Se acaban de marchar los últimos peregrinos del alma y tras un verano intenso donde las luminarias no han parado de venir a este pequeño paraíso terrenal el silencio reina en ambas columnas. La soledad, el preludio del otoño con estas primeras lluvias tras dos meses de sequía, las hojas que cubren el manto amarillento y el verde que empieza a florecer por todas partes son ya señales de que un nuevo ciclo se acerca. Recogimiento, introspección, silencio.

Han sido unos meses de mucho estrés, de mucho movimiento interior y exterior, de muchas experiencias duras y profundas, algunas secretas, indescriptibles, fuertes. Ahí están para alumbrar la sabiduría, para fortalecer la voluntad y para protegernos de la ignorancia bajo el humilde manto del amor y la compasión. Hemos pagado el precio de una vida fluida, perpleja y excitante. Hemos también reclamado el salario en la columna del estudio, la introspección y el servicio.

Las columnas de todo templo que se precie están decoradas con granadas. Para los iniciados en las artes del símbolo esto denota la abundancia que es fruto de una utilización sabia de los dones que recibimos. Explorar esos dones solo es posible si somos capaces de ofrecer tiempo y espacio a esa mirada que tiene como premisa el progreso de la humanidad, intentando elevar el nivel de nuestra vida moral y social, y de paso, la de quienes nos rodean. Esos dones se manifiestan en el silencio, en el tiempo otoñal de nuestras vidas, en aquello que abarca la plenitud de lo que anhelamos.

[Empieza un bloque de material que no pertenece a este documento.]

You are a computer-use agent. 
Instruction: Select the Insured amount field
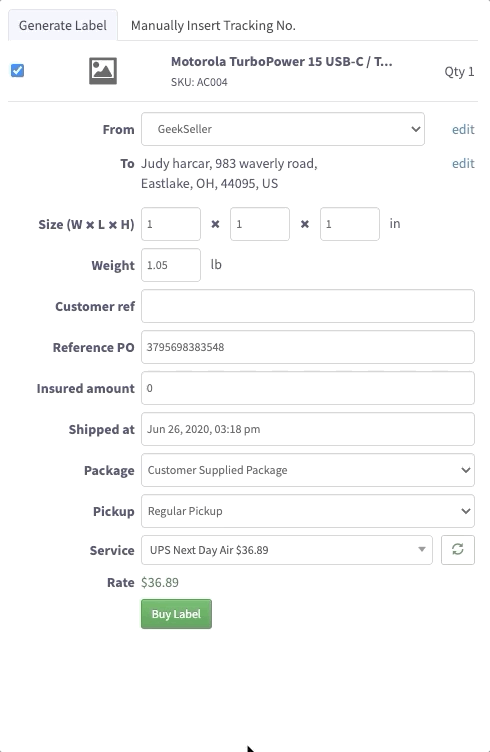pyautogui.click(x=307, y=388)
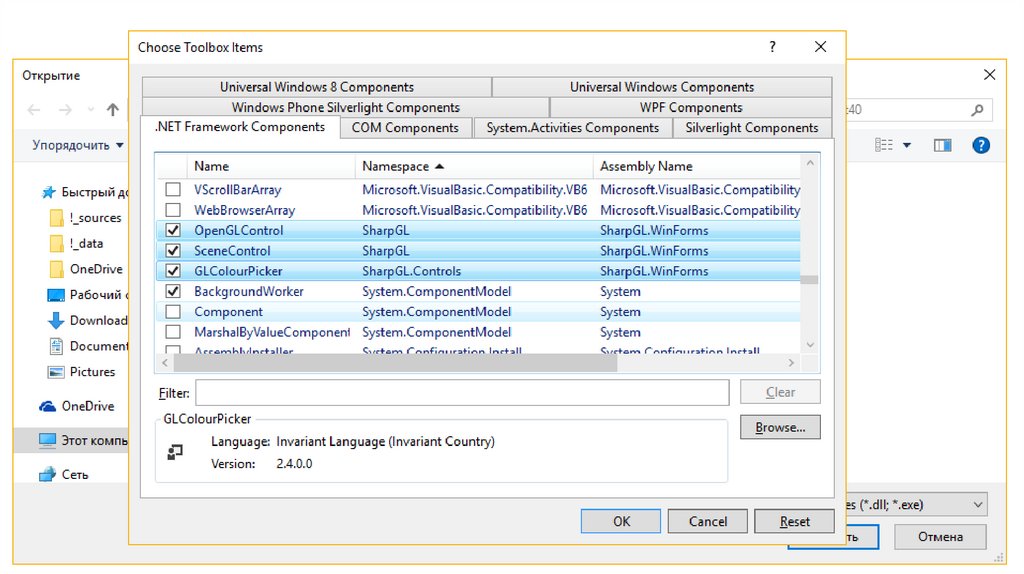Select the OneDrive cloud icon in sidebar

[x=47, y=406]
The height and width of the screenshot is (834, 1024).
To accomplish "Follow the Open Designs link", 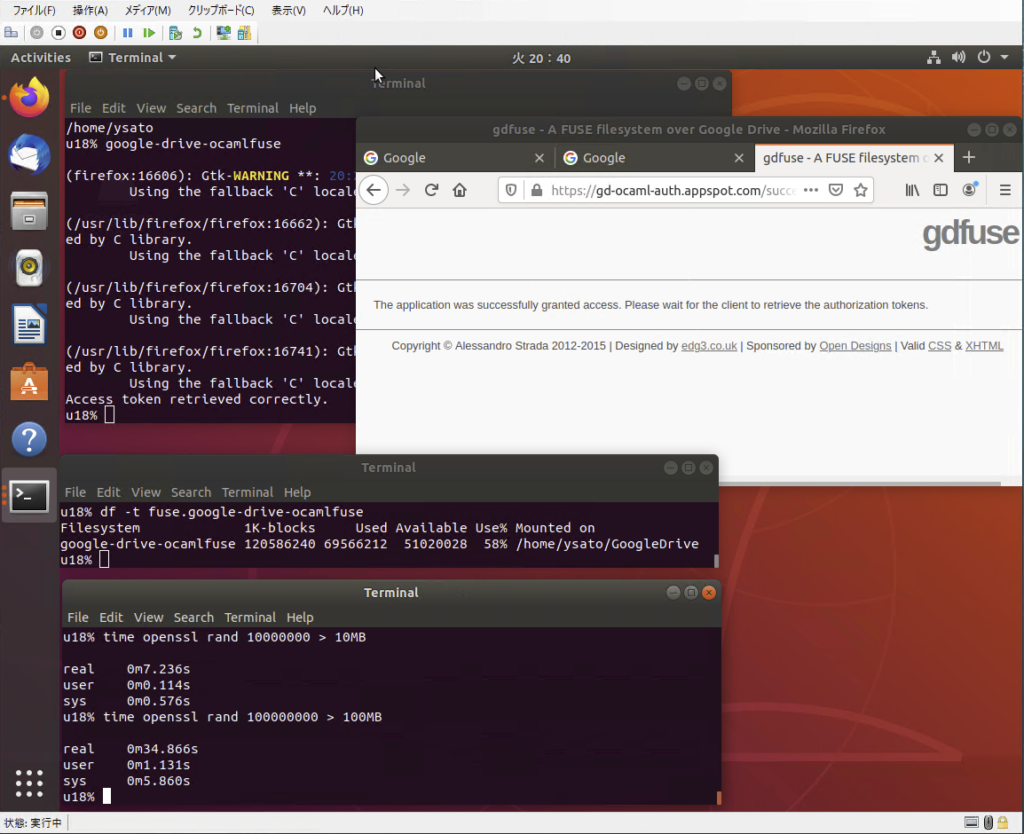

En la quietud silenciosa damos más espacios al espíritu y dejamos que el alma, puente imprescindible hacia la vida trascendental, sucumba en sus anhelos. Es algo que está ahí, a veces de forma imperceptible. Podemos apreciarlo o no, podemos verlo o no, podemos utilizarlo o no. Eso dependerá de nuestra capacidad de vivir una vida lúcida y despierta o, por el contrario, sucumbir a una vida plácida pero estable, prudente y estática.

La Voz del Silencio siempre es buena compañera. El silencio es el antakarana, el puente, hacia lo trascendental. Dharana significa “concentración”. Es lo que precede en la meditación raja yoga a Dyana y Samadi. La iluminación, nos dicen, solo es posible desde el silencio. También la paz, el amor y eso que llaman la vida eterna. No hay mayor iluminación que la cotidiana, esa que nos lleva por las veredas de la verdad silenciosa, del susurro melódico del devenir que experimentamos a cada instante. Si nos fijamos con detalle en la vida observamos con asombro y sorpresa que todo cuanto ocurre ha sido tejido minuciosamente por una dimensión arquetípica inabarcable. No podemos entenderla al igual que el ave no intenta comprender el misterioso regalo del viento. Pero podemos observarla, navegarla, experimentarla.

Lejos del ruido y la indiscreción profana los estudiantes se reúnen para recibir su salario. Son los dones, puestos al servicio de lo trascendente, la paga ansiada. Desde una de las columnas que decoran el templo se avista claramente la cámara interior. Un secreto encierra. El secreto de la quietud, del silencio, del anhelo. Una esperanza alberga: el poder compartirlo, entregarlo, donarlo. El don nace para ser dado. Donar, dar, como lo hace el sol o la naturaleza es el mayor de los secretos aún por descubrir.